Dans un livre à paraître, Sarkozy fait son mea culpa

"L’archer est un modèle pour le Sage. Quant il a manqué le milieu de la cible, il en cherche la cause en lui-même", écrit en exergue l’ex-chef de l’Etat, citant Confucius, avant de se livrer à un bilan de ses cinq ans passés à l’Elysée entre 2007 et 2012.

La défaite de 2012 "me conduit à analyser ce que j’aurais dû faire différemment, à la fois dans la conduite des réformes et dans l’exercice de la fonction présidentielle", reconnaît l’ex-chef de l’Etat (2007-2012) dans cet ouvrage intitulé "La France pour la vie" (éditions Plon) dans lequel il avance aussi des propositions pour "redresser" la France.

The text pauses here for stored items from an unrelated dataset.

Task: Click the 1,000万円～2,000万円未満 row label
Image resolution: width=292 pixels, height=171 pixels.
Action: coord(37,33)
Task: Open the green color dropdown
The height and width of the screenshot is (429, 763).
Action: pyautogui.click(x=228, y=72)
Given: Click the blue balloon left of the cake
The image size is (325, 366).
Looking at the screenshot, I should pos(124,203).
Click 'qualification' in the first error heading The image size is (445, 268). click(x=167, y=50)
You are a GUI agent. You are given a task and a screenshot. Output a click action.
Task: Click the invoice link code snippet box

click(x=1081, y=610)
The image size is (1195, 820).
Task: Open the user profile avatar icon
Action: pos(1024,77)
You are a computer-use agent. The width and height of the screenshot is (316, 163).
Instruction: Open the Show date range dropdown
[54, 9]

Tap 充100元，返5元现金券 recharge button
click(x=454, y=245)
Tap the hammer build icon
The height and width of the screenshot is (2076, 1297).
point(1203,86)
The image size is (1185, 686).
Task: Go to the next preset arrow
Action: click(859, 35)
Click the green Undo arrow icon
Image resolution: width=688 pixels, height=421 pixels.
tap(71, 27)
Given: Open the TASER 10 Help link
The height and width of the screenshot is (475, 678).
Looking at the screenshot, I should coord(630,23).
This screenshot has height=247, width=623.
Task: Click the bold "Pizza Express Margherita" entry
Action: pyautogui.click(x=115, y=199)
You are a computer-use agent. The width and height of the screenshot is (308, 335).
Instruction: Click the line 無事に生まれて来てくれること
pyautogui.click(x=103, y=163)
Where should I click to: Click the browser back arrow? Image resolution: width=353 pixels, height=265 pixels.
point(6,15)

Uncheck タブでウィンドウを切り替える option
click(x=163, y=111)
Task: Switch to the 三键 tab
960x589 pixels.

Tout en prévenant que ce livre n’est pas "une déclaration de candidature à la prochaine élection présidentielle", Nicolas Sarkozy, qui n’a pas encore dit s’il serait candidat à la primaire de la droite et du centre en novembre prochain, esquisse à travers ce mea-culpa un potentiel programme.

Sur le plan économique, le chef de file des Républicains regrette d’avoir "retardé des réformes qui auraient dû être engagées dès les premiers jours" et de ne pas avoir supprimé l’impôt de solidarité sur la fortune (ISF) et les 35 heures.

"Au fonds, les mesures fiscales votées au début de mon quinquennat auraient dû être différentes dans leur dosage", écrit-il dans ce livre qui sortira lundi prochain.

"En choisissant la voie de l’exonération des heures supplémentaires et du bouclier fiscal, j’ai opté pour des solutions qui m’apparaissent plus acceptables. C’était une erreur".

A l’inverse, Nicolas Sarkozy estime avoir eu raison "avant l’heure" sur l’échec de l’Europe de Schengen, la question de la déchéance de nationalité et le communautarisme.